Mayor Ethan Strimling called the delays unacceptable. He said he plans to go to state politicians to change the way the caucus is run.
"Well I'd love to go to a primary, but if we don't have a primary we have to plan better for a caucus -- make sure we have a process in place so that everybody can get through," said Mayor Strimling. "People are standing in the cold for hours just to be able to practice their constitutional right to vote. As the mayor of this city, I can't have Portland voters having to wait 5 or 6 hours to be able to vote."
Maine Senate Minority Leader Justin Alfond also declared that he will push for a bill to change the caucus to a primary. Alfond said the bill would eliminate the tradition of caucuses in Maine, and switch to Presidential primaries moving. He said this will better accommodate huge voter turnout like we saw today for the democrats and yesterday for the republicans.
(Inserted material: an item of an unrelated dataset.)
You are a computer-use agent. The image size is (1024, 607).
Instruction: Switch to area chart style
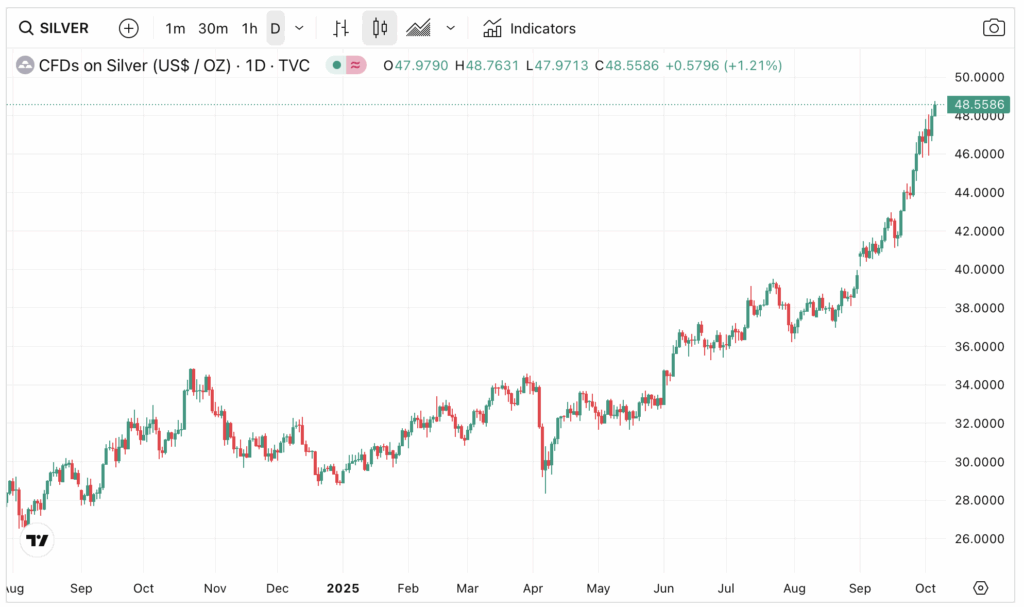point(418,28)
"We have so many excited people in Maine that want to come out to the primary, that want to come out and vote that we should be able to do it in a better process."
A majority of leaders from both parties would have to approve the bill for consideration in this season.
There were other issues for voters Sunday.
Some voters could not be verified as registered Democrats due to a glitch in the computer system -- and had to cast provisional ballots. The city will cross-reference the voters verbal declarations as Democrats against the list of registered Democratic voters to ensure the votes are allowed.
The city clerk also ran out of voter registration cards at one point, according to Mayor Strimling.
While many people took the opportunity to cast a ballot and leave, others like Cheryl Miner, who traveled from Peak's Island, stuck around to participate in their first caucus.
"I think it's great that so many people are participating and want to get out there and be heard," said Miner.